2023-10-10 Failing Tableau refreshes on TIS PID Data site
Date | Oct 13, 2023 |
Authors | @Stan Ewenike (Unlicensed) @James Harris |
Status | Documenting |
Summary | |
Impact | Data in some of the TIS reports were stale and reflected what was on TIS from the last successful refresh |
Non-technical Description
An issue was discovered (on 11th Oct 2023) where TIS Data Extracts' refresh were failing since 2 days prior. The impact of this was the data Data in some of the TIS reports were stale and reflected what was on TIS from the last successful refresh.
Trigger
Refer to timeline point:
Oct 11, 2023 09:42
Detection
Email notifications in Site Owner’s inbox
Resolution
Re-application of missing permisssions on the NDW service account used to refresh data extracts on Tableau Server.
Re-run refresh post-fix
Timeline
BST unless otherwise stated
DateTime | Activty | Supporting documentation (if any) | |
---|---|---|---|
1 | Oct 11, 2023 09:42 | Site Owner raises the alarm on the number of email notifications in own inbox about failed tableau refreshes on TIS PID Data site | Sample of one of the email notifications |
2 | Oct 11, 2023 10:15 | PO and team informed.

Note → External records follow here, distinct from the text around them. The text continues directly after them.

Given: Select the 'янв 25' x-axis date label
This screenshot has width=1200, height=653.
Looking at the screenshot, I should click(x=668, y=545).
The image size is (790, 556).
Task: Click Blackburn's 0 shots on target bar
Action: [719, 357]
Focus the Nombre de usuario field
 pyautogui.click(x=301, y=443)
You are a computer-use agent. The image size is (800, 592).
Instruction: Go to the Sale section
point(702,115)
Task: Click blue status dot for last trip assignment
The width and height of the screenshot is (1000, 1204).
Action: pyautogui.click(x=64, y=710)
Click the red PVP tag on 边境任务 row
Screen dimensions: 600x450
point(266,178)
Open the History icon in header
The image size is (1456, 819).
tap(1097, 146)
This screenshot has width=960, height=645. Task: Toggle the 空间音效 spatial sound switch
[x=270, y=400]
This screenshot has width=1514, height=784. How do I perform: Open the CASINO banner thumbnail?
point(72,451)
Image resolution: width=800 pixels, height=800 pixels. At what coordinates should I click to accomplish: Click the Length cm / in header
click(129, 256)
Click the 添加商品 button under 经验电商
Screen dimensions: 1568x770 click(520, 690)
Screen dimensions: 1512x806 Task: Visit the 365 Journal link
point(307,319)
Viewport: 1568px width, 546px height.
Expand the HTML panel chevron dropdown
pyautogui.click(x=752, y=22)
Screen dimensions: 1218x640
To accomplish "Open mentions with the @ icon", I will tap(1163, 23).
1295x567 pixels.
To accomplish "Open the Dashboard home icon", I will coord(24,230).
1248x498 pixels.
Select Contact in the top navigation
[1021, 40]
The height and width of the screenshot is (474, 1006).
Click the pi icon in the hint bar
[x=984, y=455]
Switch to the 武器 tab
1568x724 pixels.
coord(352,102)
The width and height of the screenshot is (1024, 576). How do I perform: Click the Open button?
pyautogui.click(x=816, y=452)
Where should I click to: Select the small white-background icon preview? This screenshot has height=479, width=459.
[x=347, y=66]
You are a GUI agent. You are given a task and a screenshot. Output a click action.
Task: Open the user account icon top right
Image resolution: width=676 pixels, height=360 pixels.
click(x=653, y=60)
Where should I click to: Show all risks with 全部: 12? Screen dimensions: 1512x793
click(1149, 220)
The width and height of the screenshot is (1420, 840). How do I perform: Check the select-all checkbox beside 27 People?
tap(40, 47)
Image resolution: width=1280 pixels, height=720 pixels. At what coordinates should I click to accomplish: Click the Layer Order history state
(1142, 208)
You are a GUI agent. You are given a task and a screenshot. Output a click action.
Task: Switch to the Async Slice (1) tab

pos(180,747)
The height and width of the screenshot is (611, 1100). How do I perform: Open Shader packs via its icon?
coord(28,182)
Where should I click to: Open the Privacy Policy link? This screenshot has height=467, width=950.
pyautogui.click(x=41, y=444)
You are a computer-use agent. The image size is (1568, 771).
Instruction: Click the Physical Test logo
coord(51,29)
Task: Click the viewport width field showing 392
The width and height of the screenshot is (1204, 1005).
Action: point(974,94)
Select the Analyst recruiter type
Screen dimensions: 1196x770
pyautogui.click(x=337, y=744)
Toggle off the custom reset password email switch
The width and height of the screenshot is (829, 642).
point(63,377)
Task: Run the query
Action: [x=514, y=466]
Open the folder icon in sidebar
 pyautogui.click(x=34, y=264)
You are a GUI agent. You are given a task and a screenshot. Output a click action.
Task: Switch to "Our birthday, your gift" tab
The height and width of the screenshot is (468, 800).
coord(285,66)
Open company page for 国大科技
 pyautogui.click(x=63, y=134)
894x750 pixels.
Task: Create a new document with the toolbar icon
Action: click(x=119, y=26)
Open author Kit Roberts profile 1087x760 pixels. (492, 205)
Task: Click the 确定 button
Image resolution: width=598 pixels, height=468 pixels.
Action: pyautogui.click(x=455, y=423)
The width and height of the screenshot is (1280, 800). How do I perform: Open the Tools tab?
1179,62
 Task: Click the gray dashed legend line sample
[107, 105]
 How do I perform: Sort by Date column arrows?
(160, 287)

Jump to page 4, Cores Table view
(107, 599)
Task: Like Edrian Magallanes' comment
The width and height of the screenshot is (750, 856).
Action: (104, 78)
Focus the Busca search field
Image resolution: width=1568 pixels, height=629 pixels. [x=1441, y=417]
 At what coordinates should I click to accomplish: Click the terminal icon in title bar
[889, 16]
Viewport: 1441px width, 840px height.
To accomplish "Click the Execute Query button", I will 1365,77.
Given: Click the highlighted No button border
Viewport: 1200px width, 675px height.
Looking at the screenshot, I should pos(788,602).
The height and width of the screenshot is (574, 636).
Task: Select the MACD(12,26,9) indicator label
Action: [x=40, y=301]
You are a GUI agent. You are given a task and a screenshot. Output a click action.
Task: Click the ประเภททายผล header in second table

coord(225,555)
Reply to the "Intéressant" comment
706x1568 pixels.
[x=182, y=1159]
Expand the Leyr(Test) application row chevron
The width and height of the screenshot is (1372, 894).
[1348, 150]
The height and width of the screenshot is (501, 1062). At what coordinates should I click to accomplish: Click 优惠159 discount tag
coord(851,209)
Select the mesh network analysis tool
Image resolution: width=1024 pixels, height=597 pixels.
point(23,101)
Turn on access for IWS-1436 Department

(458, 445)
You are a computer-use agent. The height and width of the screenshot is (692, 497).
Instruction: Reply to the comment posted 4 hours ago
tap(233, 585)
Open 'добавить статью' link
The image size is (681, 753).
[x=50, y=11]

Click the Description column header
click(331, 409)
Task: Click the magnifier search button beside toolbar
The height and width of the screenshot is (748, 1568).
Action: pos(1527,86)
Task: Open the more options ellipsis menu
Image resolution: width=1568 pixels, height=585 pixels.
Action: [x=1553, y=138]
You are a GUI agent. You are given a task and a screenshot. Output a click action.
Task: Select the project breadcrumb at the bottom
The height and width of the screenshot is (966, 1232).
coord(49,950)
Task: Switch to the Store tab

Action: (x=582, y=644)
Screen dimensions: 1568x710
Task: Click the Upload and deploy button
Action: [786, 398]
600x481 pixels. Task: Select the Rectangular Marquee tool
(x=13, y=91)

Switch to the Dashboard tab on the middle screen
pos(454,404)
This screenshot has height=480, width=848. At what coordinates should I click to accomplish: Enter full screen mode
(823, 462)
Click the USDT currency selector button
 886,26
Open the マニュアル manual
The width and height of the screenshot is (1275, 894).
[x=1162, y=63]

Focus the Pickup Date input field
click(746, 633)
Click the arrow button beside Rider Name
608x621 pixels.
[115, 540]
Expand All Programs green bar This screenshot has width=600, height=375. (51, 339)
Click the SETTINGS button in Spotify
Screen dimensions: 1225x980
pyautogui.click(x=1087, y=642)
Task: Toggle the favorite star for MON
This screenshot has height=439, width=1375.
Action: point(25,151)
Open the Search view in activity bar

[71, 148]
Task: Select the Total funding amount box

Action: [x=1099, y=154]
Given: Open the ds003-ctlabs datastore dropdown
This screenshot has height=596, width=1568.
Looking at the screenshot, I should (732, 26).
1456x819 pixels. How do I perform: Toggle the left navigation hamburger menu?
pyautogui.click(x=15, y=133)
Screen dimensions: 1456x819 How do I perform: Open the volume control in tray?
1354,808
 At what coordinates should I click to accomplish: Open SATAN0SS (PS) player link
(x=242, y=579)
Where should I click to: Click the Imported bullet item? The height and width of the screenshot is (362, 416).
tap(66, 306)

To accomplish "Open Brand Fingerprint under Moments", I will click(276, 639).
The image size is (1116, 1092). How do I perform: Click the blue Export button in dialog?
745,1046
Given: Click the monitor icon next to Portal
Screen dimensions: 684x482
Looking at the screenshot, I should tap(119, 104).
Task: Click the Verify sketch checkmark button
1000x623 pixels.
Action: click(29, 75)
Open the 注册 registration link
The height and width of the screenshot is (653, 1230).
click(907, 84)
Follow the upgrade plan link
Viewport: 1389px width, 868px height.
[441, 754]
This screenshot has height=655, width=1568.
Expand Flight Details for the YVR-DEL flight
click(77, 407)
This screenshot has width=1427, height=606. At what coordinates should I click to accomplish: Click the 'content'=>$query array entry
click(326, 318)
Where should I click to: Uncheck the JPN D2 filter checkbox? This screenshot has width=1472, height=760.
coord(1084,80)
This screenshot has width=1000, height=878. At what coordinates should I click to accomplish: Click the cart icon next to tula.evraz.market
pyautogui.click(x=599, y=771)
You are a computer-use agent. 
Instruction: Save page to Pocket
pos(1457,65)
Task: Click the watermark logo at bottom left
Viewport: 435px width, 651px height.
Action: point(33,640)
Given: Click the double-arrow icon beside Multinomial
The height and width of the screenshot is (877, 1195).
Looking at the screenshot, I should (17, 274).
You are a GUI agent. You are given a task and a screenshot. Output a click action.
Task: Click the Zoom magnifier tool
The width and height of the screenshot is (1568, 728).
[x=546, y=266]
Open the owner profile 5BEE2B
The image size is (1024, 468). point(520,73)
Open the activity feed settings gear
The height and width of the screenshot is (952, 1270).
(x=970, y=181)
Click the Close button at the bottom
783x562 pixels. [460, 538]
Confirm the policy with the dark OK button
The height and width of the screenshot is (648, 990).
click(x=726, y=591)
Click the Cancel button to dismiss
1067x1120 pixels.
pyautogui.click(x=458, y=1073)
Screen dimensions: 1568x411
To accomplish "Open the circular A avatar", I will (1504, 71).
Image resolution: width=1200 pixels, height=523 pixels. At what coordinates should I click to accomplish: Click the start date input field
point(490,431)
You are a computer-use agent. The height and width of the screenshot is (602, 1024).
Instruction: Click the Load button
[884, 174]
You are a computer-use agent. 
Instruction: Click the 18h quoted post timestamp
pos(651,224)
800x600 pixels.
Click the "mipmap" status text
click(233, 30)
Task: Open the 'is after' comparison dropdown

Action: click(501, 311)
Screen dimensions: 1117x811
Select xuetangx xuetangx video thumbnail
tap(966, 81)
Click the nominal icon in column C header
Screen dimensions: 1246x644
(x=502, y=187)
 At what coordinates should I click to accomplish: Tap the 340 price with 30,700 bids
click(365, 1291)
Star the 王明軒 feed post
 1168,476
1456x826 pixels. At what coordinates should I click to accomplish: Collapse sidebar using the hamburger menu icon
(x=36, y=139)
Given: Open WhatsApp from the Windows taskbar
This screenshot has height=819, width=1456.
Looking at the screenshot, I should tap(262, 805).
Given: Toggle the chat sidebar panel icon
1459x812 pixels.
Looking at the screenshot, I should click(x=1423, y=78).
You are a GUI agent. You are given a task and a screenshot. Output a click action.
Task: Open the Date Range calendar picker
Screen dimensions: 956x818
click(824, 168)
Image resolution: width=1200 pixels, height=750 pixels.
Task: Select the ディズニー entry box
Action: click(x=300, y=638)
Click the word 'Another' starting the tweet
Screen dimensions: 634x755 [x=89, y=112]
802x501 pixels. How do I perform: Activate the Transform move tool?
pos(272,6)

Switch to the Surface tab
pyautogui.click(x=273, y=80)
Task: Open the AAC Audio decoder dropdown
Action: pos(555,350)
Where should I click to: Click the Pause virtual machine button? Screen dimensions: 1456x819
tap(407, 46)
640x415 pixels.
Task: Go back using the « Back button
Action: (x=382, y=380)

Brief team discussion on priority and delegation of the ‘coordinator’ role for the incident |
|
3 | Oct 11, 2023 11:00 | Quick analysis on number of data sources with failed refreshes and dates of last successful refresh established. |
|
4 | Aug 11, 2023 11:56 | Tableau Administrator/Data Service team got notified |
|
5 | Oct 11, 2023 13:00 | Further analysis to establish scope/coverage of the problem and extent of stale data |
|
6 | Oct 11, 2023 14:09 | Tableau Administrator/Data Service team confirms identification of the root cause of the problem | |
7 | Oct 12, 2023 07:21 | Requested progress update on permanent fix from Tableau Administrator/Data Service team |
|
8 | Oct 12, 2023 07:29 | Updated PO on state of affairs at the time via an MS teams call |
|
9 | Oct 12, 2023 09:33 | Received confrmation of permanent fix in progres from Tableau Administrator/Data Service team |
|
10 | Oct 12, 2023 11:35 | Communication sent out on MS Teams channels to stakeholders. This was sent out on the following channels:
|
|
11 | Oct 12, 2023 14:23 | Received notification of completion of permanent fix. Verified data sources now refreshed |
|
12 | Oct 12, 2023 14:38 | Updated stakeholders on MS Teams channels |
Root Cause(s)
Modifications made to the permissions on the NDW service account used to refresh data extracts on Tableau Server.
Refer to timeline point:
Oct 11, 2023 14:09
Action Items
Action Items | Owner | Status |
---|---|---|
Best practice suggestion: Tableau Administrator/Data Service should consider updating distribution list to include more recipients of error/failure notifiations. Potential inclusions are: PO, Lead developer, one analyst from each TIS team |
|
|
Best practice suggestion: Reduce frequency of refreshes for non-critical data where possible and adjdust refresh schedule accordingly for spread | All Tableau Creators and Report Developers |
|
Lessons Learned
We were fortunate that the Site Owner was working.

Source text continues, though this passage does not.